Hello,
We try to execute the distributed training on 32 nodes and each node can access 4 gpus. However, the code shows the RuntimeError: Socket Timeout
for a specific epoch as follows:
Accuracy of the network on the 50000 test images: 0.6%
Max accuracy: 0.56%
Epoch: [3] [ 0/78] eta: 0:05:17 lr: 0.006401 loss: 6.8356 (6.8356) time: 4.0712 data: 1.9933 max mem: 12282
Epoch: [3] [10/78] eta: 0:00:59 lr: 0.006401 loss: 6.8580 (6.8624) time: 0.8734 data: 0.1814 max mem: 12282
WARNING:torch.distributed.elastic.multiprocessing.api:Sending process 4286 closing signal SIGTERM
WARNING:torch.distributed.elastic.multiprocessing.api:Sending process 4287 closing signal SIGTERM
WARNING:torch.distributed.elastic.multiprocessing.api:Sending process 4289 closing signal SIGTERM
ERROR:torch.distributed.elastic.multiprocessing.api:failed (exitcode: 1) local_rank: 2 (pid: 4288) of binary: /global/homes/z/zw241/.conda/envs/pt-1.9/bin/python
ERROR:torch.distributed.elastic.agent.server.api:Error waiting on exit barrier. Elapsed: 313.7377507686615 seconds
Traceback (most recent call last):
File "/global/homes/z/zw241/.conda/envs/pt-1.9/lib/python3.7/site-packages/torch/distributed/elastic/agent/server/api.py", line 904, in _exit_barrier
barrier_timeout=self._exit_barrier_timeout,
File "/global/homes/z/zw241/.conda/envs/pt-1.9/lib/python3.7/site-packages/torch/distributed/elastic/utils/store.py", line 67, in barrier
synchronize(store, data, rank, world_size, key_prefix, barrier_timeout)

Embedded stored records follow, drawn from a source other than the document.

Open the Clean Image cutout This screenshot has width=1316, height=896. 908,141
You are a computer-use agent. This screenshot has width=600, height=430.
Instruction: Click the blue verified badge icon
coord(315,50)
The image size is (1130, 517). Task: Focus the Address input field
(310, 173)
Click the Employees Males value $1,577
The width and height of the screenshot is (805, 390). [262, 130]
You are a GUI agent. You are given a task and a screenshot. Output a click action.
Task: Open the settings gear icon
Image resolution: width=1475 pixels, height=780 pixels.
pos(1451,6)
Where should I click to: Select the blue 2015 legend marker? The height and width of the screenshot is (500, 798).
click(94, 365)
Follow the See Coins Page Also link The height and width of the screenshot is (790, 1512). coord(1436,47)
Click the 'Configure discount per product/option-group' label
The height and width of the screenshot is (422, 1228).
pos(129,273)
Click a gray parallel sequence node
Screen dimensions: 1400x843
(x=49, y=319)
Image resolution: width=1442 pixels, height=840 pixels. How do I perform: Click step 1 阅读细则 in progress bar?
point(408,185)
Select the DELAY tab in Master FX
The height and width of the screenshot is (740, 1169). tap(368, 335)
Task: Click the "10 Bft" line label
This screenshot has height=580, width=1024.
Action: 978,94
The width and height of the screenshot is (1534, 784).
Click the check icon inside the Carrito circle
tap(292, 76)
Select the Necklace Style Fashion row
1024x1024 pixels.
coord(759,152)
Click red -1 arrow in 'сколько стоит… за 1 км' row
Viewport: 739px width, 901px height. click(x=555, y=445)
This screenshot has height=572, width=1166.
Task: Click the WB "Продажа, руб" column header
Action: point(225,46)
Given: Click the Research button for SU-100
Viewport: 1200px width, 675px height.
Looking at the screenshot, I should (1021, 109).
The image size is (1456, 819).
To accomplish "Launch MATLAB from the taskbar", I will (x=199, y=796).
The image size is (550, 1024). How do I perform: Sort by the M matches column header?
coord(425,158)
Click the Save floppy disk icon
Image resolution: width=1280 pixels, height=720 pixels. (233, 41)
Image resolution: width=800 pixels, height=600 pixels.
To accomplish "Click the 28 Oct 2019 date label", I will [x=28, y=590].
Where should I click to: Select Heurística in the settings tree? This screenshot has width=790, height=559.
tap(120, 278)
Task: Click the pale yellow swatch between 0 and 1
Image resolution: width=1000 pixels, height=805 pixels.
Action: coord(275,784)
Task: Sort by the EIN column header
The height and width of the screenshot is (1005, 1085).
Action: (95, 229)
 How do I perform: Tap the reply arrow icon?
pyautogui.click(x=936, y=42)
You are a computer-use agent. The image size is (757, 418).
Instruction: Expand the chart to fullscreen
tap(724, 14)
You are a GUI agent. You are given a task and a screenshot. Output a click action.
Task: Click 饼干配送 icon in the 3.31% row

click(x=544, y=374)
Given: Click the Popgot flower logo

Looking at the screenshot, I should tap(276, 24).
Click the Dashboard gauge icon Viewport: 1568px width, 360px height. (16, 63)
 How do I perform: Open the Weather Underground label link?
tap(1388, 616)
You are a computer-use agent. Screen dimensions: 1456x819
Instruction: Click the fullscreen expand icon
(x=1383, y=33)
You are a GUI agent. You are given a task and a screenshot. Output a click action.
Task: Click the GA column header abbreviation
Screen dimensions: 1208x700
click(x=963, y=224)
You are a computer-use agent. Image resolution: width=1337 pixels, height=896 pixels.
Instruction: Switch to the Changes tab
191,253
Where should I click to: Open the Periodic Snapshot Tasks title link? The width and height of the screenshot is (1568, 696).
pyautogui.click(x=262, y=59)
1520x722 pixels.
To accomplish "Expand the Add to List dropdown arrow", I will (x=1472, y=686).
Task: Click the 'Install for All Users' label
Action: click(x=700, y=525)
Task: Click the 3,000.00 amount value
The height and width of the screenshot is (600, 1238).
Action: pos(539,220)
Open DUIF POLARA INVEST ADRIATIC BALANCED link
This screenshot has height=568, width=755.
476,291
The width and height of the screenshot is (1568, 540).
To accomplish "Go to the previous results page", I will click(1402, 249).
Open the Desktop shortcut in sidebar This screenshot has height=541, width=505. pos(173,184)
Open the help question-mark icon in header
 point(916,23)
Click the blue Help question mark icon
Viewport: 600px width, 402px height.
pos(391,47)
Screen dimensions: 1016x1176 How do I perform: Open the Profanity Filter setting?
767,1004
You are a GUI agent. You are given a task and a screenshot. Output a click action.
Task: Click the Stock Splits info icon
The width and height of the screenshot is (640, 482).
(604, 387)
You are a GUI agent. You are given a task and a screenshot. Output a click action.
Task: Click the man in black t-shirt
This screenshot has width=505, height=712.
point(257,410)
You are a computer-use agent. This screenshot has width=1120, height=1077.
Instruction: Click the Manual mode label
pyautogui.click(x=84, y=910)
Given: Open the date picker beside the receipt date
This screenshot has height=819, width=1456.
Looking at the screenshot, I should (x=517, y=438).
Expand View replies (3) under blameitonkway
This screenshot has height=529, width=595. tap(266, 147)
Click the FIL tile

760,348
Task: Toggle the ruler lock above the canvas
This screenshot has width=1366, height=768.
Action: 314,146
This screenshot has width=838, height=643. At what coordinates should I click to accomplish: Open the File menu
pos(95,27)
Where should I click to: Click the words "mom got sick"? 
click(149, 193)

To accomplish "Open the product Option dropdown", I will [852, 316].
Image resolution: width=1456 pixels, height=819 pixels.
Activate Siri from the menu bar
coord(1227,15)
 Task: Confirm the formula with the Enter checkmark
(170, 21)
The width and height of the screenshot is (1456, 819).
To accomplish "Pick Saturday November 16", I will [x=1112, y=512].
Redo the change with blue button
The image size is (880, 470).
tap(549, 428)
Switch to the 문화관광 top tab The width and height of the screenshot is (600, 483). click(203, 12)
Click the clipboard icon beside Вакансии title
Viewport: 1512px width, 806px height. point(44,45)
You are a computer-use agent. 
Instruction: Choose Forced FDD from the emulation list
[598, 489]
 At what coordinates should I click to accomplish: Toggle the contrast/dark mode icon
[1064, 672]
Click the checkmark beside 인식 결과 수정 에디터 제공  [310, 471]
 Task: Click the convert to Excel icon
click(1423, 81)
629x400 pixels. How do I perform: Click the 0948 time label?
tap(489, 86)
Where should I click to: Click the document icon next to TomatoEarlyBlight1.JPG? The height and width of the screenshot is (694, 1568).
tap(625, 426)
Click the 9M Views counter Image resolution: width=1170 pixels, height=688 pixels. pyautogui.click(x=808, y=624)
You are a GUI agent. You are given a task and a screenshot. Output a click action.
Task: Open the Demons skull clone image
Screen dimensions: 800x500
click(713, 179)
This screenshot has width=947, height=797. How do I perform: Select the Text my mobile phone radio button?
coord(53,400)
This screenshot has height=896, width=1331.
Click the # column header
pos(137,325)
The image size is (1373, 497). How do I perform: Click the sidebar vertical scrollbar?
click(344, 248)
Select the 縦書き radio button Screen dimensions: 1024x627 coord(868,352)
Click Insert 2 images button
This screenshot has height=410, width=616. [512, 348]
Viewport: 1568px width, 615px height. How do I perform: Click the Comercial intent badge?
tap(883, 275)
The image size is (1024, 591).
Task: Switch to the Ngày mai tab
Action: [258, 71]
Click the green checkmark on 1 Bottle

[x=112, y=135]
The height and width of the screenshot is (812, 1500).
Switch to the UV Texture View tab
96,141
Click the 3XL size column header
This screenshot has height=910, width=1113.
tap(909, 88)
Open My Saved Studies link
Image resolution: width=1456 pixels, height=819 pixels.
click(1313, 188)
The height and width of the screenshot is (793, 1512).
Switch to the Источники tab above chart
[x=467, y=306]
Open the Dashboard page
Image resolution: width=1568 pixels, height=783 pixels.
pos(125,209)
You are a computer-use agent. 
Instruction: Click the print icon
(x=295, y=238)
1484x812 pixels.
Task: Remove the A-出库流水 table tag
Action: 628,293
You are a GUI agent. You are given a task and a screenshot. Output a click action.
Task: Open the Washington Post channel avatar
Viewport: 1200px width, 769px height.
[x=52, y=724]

File "/global/homes/z/zw241/.conda/envs/pt-1.9/lib/python3.7/site-packages/torch/distributed/elastic/utils/store.py", line 53, in synchronize
agent_data = get_all(store, key_prefix, world_size)
File "/global/homes/z/zw241/.conda/envs/pt-1.9/lib/python3.7/site-packages/torch/distributed/elastic/utils/store.py", line 31, in get_all
data = store.get(f"{prefix}{idx}")
RuntimeError: Socket Timeout
Traceback (most recent call last):
File "/global/homes/z/zw241/.conda/envs/pt-1.9/lib/python3.7/runpy.py", line 193, in _run_module_as_main
"__main__", mod_spec)
File "/global/homes/z/zw241/.conda/envs/pt-1.9/lib/python3.7/runpy.py", line 85, in _run_code
exec(code, run_globals)
File "/global/homes/z/zw241/.conda/envs/pt-1.9/lib/python3.7/site-packages/torch/distributed/launch.py", line 193, in <module>
main()
File "/global/homes/z/zw241/.conda/envs/pt-1.9/lib/python3.7/site-packages/torch/distributed/launch.py", line 189, in main
launch(args)
File "/global/homes/z/zw241/.conda/envs/pt-1.9/lib/python3.7/site-packages/torch/distributed/launch.py", line 174, in launch
run(args)
File "/global/homes/z/zw241/.conda/envs/pt-1.9/lib/python3.7/site-packages/torch/distributed/run.py", line 713, in run
)(*cmd_args)
File "/global/homes/z/zw241/.conda/envs/pt-1.9/lib/python3.7/site-packages/torch/distributed/launcher/api.py", line 131, in __call__
return launch_agent(self._config, self._entrypoint, list(args))
File "/global/homes/z/zw241/.conda/envs/pt-1.9/lib/python3.7/site-packages/torch/distributed/launcher/api.py", line 261, in launch_agent
failures=result.failures,
torch.distributed.elastic.multiprocessing.errors.ChildFailedError:
We are not sure whether it is the issue of the platform or the issue of the pytorch library. We tried the 16 nodes and 8 nodes for the same training process, which looks good. Thanks for your help!